Segment Start: Supplied records

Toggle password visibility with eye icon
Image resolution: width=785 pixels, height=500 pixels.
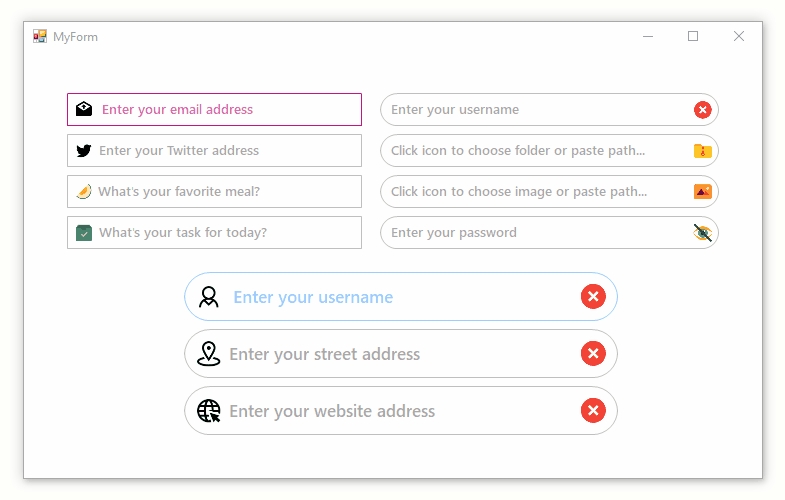click(703, 233)
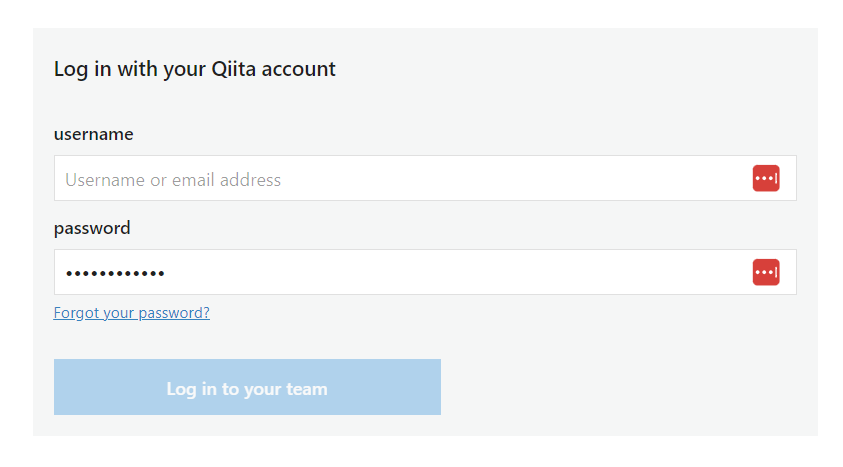Open password manager autofill for username
843x467 pixels.
(x=766, y=178)
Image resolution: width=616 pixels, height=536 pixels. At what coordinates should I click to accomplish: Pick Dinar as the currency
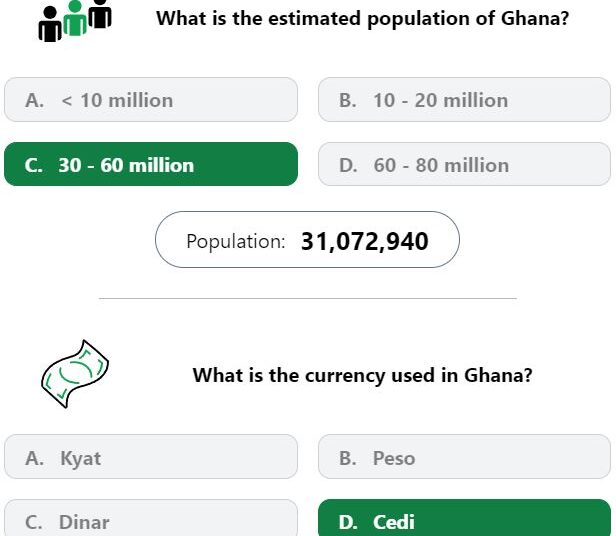151,518
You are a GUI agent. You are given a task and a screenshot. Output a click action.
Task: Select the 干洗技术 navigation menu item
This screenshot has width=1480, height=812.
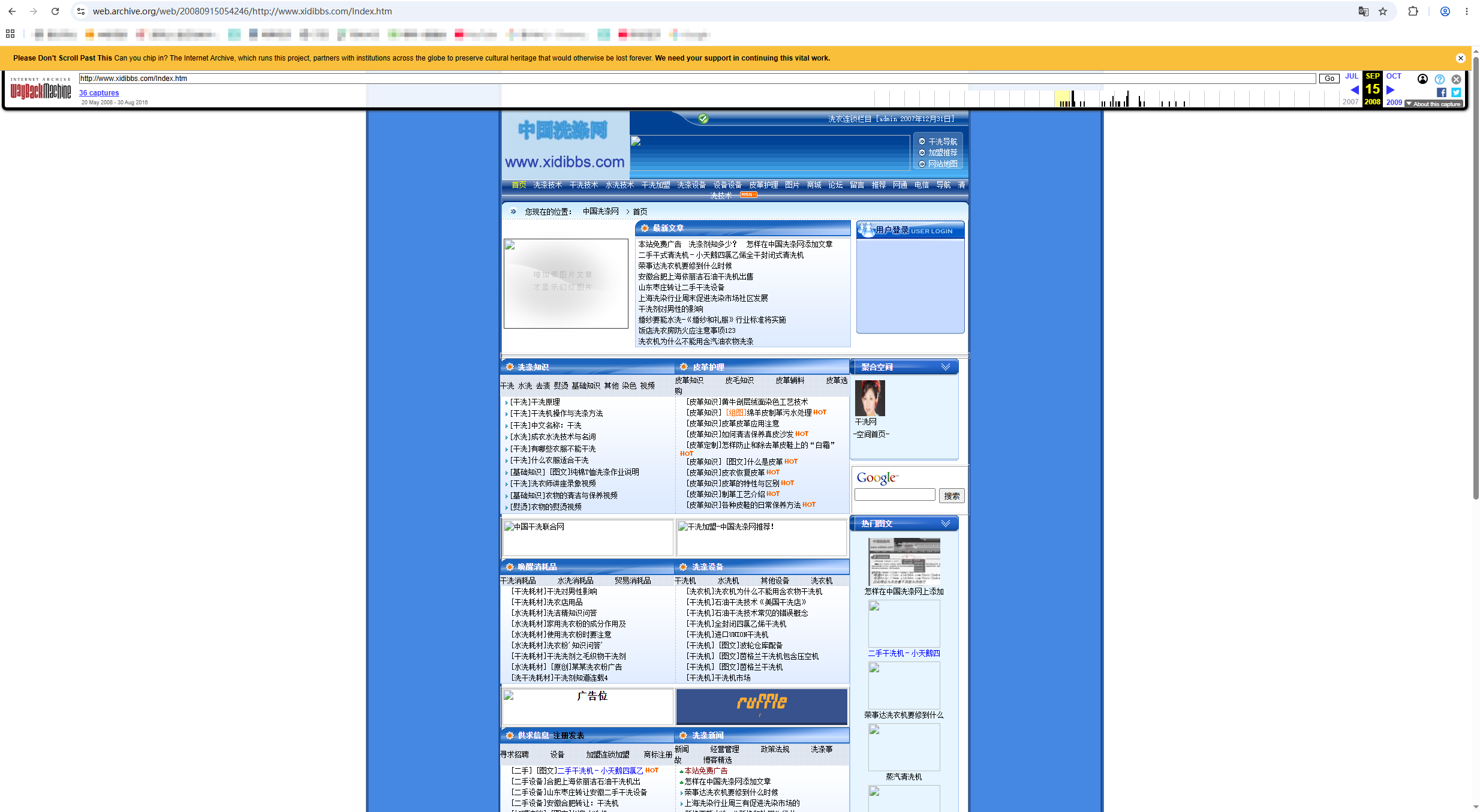coord(583,185)
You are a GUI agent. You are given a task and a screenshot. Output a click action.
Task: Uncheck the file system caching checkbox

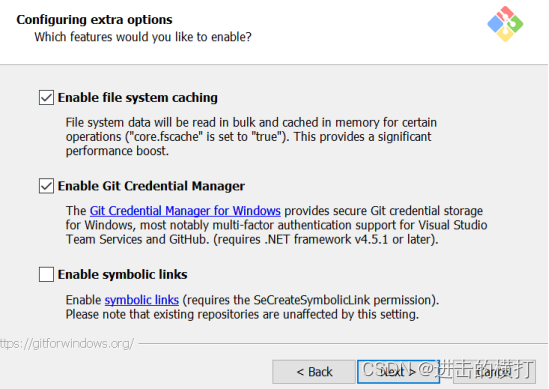pyautogui.click(x=46, y=98)
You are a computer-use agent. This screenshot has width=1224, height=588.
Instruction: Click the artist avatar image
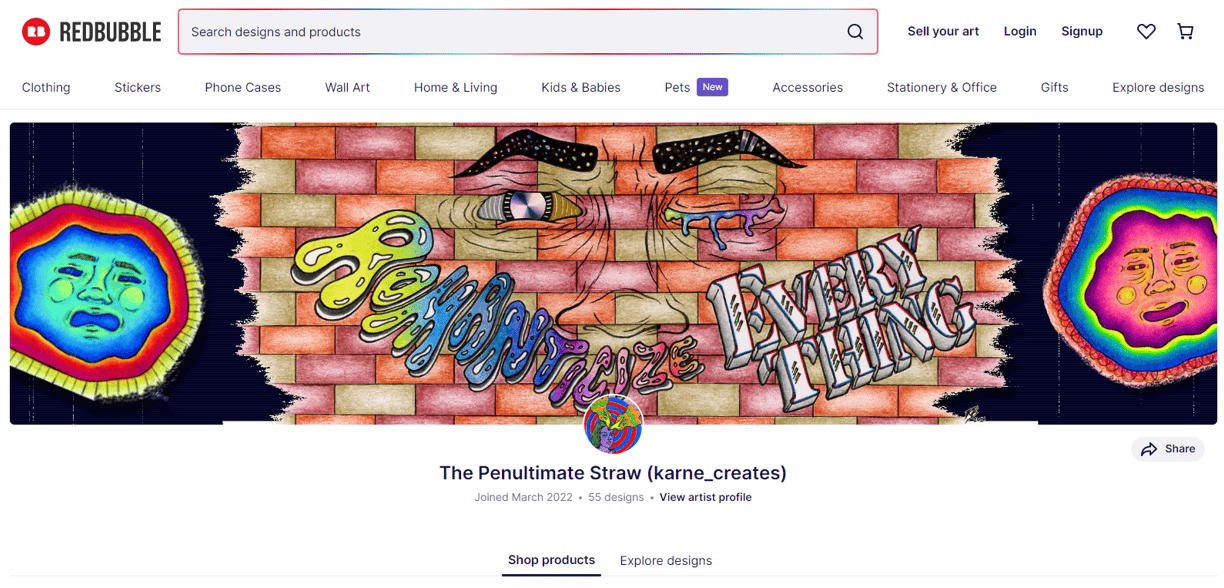tap(613, 425)
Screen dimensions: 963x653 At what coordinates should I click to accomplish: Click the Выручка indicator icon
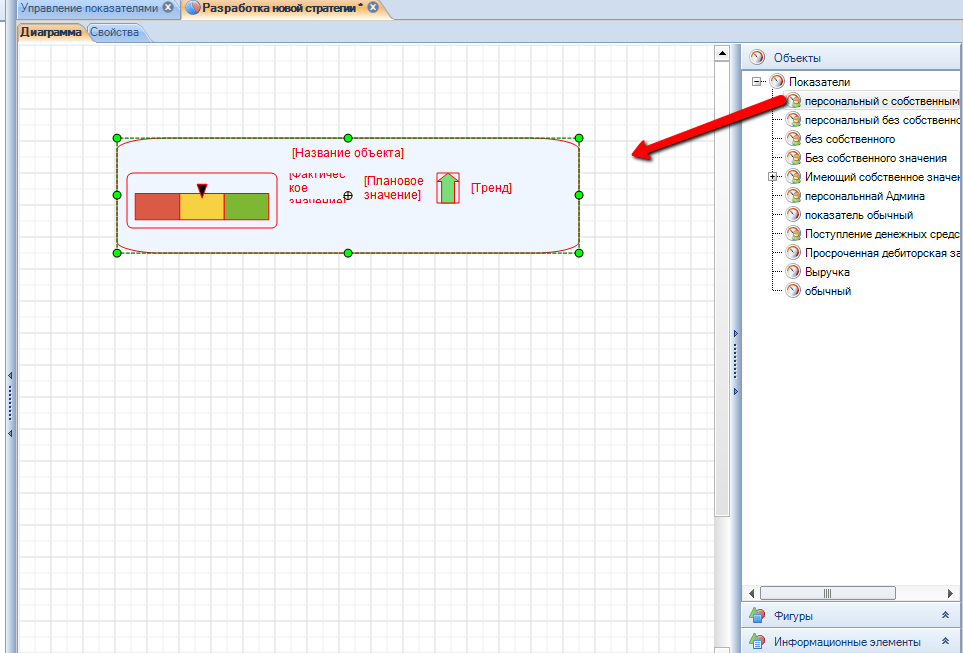[x=793, y=272]
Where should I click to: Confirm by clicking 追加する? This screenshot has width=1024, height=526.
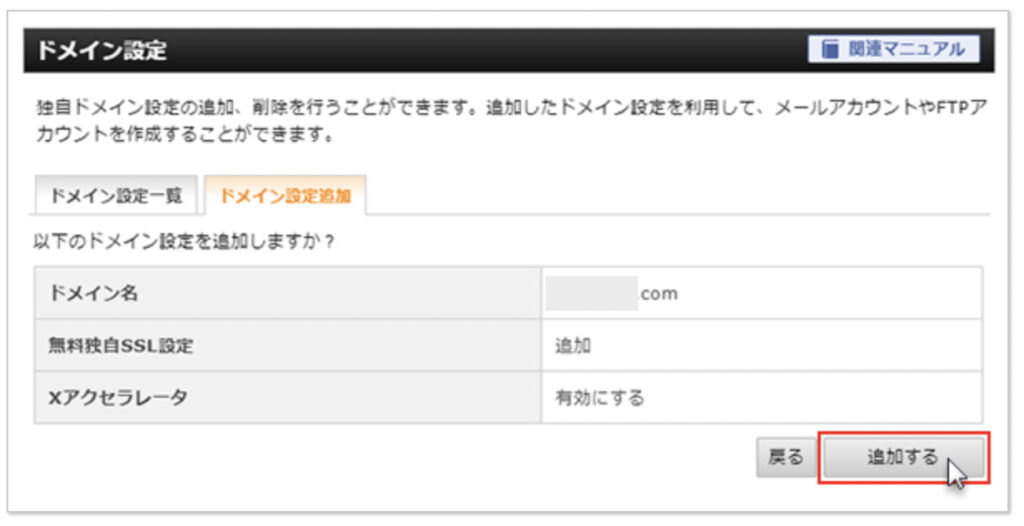click(904, 457)
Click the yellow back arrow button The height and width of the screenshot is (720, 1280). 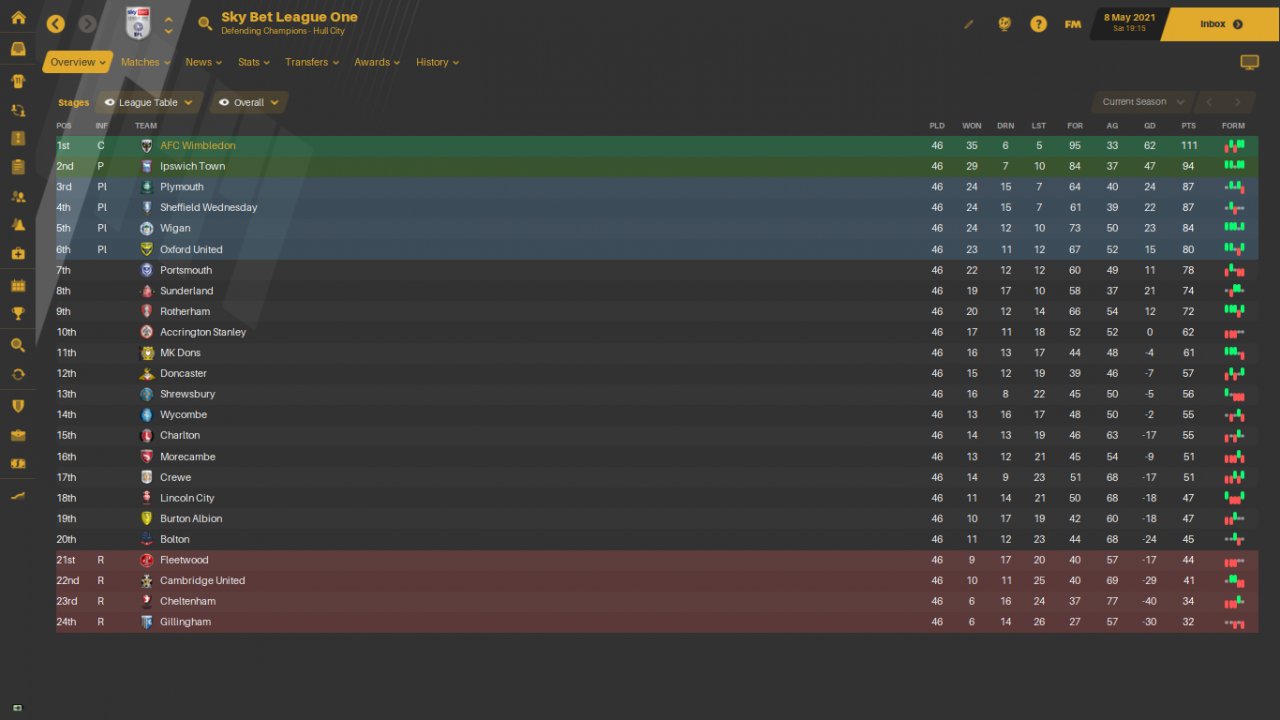coord(56,24)
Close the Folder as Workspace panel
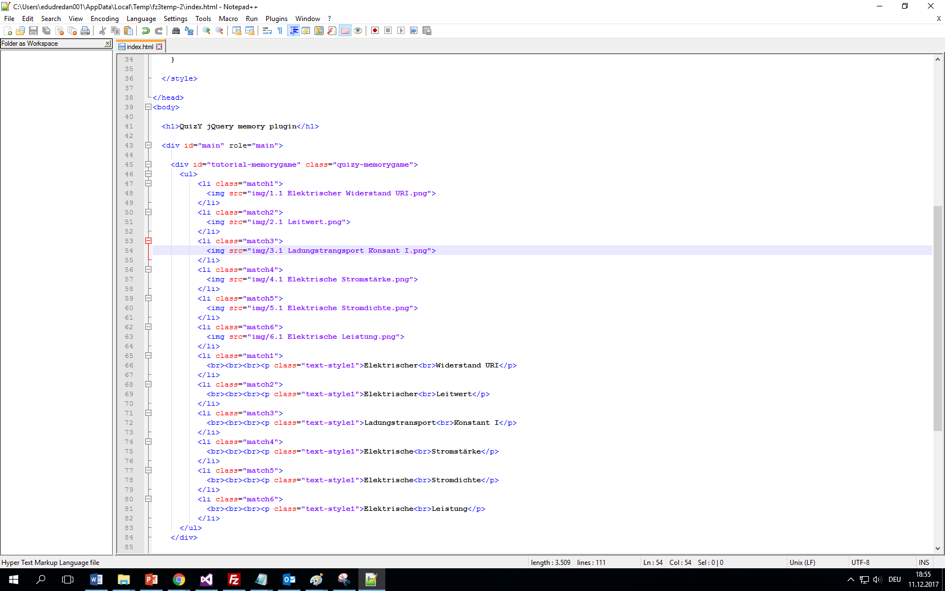This screenshot has height=591, width=945. [107, 44]
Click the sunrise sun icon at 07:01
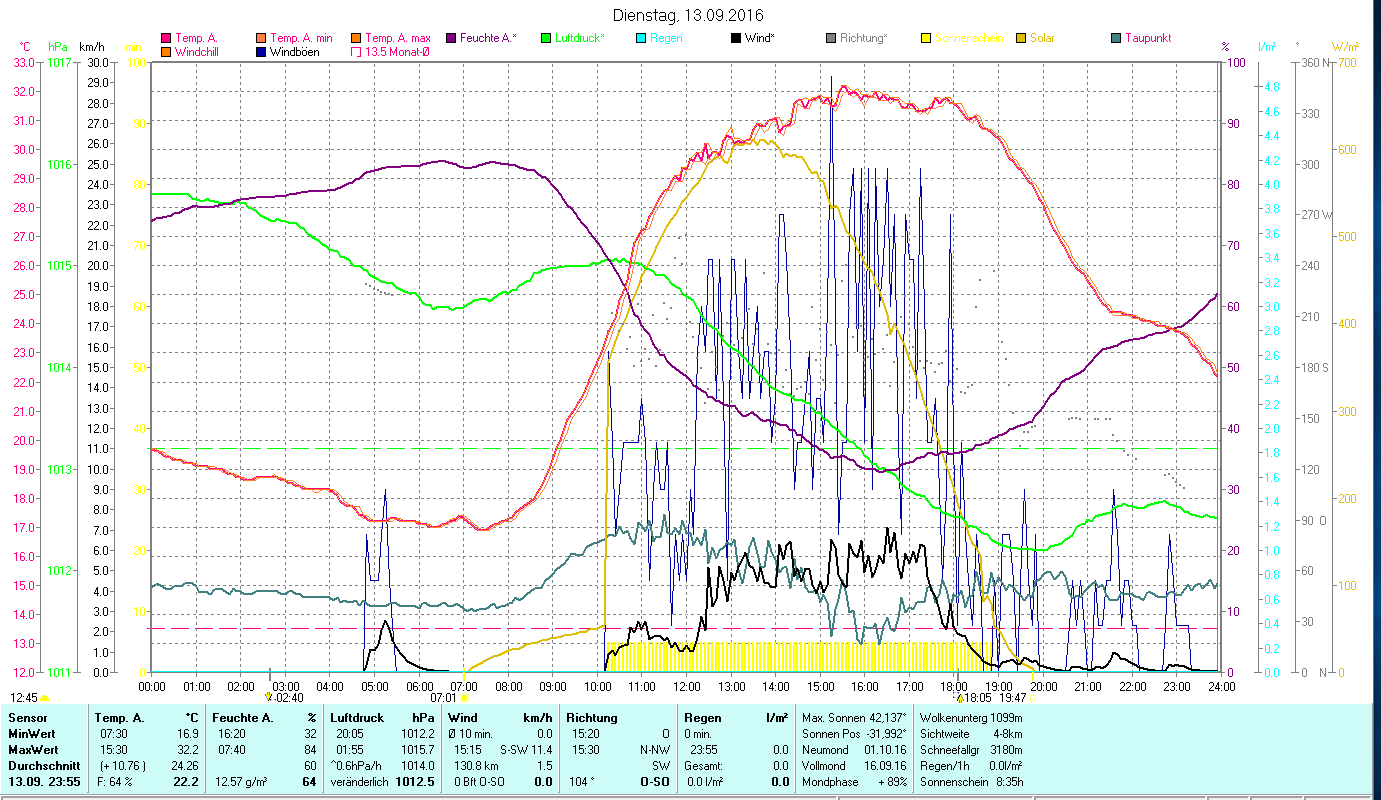This screenshot has width=1381, height=800. point(464,698)
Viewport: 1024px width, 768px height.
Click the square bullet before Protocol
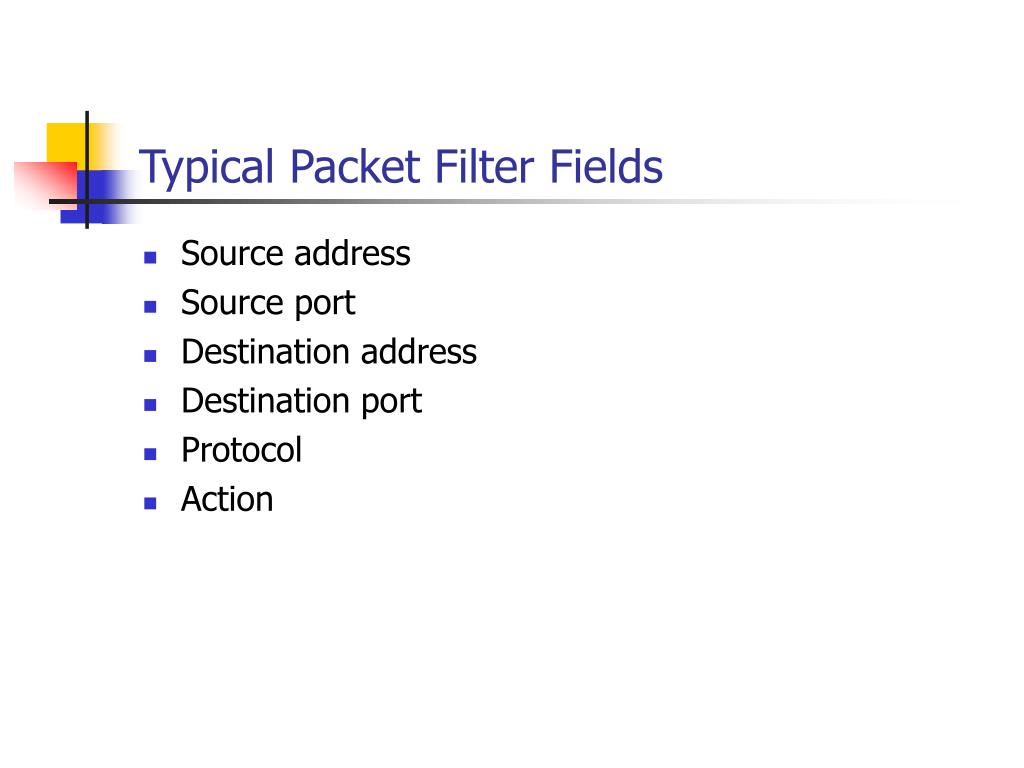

Segment End: Supplied records

# Assignment
The lines to copy run from the one with "Viewport: 1024px width, 768px height." through the end of the material. Write them out exactly, leaving out the pictures.

# Response area
Viewport: 1024px width, 768px height.
Click the square bullet before Protocol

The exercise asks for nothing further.